## DIRECTIONS FOR THIS TASK
From the records below, output exactly the lines running from the line containing "Viewport: 230px width, 356px height." through the line containing "Task: Open the Minaowl username link", and no others.

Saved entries

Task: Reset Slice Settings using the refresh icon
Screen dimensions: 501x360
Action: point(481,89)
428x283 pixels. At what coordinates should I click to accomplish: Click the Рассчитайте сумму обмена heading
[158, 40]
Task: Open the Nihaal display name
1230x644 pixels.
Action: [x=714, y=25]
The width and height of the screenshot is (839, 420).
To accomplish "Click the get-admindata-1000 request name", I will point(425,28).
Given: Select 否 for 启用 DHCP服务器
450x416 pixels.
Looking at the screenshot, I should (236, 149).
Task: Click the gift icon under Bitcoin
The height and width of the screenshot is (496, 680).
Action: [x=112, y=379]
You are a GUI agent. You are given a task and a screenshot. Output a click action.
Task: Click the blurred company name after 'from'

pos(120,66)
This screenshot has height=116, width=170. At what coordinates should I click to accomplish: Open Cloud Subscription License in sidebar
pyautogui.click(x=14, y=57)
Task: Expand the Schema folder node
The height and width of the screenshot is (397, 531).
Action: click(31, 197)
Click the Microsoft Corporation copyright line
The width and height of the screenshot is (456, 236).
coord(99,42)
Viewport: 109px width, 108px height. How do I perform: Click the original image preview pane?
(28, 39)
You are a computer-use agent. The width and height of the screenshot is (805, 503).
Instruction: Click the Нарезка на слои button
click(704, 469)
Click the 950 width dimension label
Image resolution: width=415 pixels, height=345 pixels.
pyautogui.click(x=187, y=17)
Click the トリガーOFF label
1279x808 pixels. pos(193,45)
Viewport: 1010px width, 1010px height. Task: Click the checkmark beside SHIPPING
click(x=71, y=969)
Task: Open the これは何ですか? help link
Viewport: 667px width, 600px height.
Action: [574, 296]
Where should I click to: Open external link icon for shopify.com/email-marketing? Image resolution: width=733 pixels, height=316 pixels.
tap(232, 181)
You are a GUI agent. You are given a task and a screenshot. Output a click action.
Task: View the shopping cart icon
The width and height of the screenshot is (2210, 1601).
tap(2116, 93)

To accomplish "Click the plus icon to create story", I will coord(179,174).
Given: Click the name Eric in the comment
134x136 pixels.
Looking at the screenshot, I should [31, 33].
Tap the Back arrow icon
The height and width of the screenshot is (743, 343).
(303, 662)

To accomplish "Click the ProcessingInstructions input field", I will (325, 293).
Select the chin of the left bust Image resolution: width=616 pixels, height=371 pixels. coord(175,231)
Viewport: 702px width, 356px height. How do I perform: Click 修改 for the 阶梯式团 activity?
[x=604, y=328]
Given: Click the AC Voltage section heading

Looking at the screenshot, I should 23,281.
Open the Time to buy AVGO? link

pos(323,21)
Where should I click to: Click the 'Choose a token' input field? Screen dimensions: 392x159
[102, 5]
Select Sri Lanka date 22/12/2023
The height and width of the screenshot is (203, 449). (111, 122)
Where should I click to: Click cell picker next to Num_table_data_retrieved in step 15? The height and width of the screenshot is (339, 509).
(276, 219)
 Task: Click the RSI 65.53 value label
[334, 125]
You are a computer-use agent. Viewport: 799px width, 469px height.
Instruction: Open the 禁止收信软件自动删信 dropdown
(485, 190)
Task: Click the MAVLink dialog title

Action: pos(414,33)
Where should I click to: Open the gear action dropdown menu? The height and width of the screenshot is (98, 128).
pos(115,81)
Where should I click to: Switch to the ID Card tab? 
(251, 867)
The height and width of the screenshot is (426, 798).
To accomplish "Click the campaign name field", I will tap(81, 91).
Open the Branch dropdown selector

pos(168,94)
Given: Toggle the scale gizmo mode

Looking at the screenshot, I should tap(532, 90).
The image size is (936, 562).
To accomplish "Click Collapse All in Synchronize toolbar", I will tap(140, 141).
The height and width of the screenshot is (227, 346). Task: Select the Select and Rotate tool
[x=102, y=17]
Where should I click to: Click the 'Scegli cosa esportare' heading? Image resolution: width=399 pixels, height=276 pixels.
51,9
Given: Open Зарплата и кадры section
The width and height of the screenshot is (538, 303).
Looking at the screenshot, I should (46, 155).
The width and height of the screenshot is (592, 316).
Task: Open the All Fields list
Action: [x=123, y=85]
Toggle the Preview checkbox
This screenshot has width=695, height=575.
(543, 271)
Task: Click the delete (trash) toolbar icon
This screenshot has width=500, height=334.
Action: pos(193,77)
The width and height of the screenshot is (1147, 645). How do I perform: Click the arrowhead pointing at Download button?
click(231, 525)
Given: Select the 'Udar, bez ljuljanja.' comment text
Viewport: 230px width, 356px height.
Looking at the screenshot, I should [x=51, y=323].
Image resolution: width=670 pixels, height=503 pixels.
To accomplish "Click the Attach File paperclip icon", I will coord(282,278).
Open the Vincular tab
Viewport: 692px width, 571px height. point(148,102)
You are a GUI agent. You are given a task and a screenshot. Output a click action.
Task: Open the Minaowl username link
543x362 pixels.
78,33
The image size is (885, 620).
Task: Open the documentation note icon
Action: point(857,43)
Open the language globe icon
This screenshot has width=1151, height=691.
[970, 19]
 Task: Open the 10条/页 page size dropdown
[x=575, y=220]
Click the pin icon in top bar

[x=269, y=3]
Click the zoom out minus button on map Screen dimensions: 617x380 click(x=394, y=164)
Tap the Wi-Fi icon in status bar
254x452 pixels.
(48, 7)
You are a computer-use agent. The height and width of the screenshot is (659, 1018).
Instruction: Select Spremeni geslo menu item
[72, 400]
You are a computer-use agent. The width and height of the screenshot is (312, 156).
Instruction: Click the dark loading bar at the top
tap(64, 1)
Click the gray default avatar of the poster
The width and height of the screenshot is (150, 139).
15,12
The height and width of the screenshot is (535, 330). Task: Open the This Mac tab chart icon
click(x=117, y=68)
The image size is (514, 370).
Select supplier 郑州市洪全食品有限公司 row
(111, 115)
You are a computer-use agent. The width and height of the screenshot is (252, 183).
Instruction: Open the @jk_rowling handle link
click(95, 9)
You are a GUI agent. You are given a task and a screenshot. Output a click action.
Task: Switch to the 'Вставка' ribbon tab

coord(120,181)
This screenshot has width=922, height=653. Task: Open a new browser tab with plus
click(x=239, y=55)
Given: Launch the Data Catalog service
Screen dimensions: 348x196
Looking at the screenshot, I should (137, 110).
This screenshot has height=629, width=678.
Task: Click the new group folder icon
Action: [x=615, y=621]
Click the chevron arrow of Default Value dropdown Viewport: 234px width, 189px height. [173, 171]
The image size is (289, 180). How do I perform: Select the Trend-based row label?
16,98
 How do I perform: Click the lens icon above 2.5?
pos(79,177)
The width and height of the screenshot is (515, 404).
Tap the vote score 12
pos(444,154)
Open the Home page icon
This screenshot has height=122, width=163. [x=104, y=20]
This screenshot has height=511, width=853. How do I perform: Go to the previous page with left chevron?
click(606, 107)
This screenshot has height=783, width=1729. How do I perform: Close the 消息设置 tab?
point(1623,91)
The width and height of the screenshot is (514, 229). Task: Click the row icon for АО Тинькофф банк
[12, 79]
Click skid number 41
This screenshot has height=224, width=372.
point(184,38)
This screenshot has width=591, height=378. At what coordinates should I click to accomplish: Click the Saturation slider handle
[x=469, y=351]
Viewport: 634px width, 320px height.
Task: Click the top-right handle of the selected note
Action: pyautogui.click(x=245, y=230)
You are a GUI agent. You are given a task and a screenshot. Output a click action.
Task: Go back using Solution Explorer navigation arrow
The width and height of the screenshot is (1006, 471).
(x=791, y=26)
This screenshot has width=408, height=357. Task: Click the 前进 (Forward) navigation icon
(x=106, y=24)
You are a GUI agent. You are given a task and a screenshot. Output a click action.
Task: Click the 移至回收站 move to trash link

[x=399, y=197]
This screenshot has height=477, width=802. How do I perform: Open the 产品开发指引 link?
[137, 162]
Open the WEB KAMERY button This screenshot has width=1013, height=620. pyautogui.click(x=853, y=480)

## TASK RESPONSE
Viewport: 230px width, 356px height.
Looking at the screenshot, I should [x=51, y=323].
Image resolution: width=670 pixels, height=503 pixels.
To accomplish "Click the Attach File paperclip icon", I will coord(282,278).
Open the Vincular tab
Viewport: 692px width, 571px height. point(148,102)
You are a GUI agent. You are given a task and a screenshot. Output a click action.
Task: Open the Minaowl username link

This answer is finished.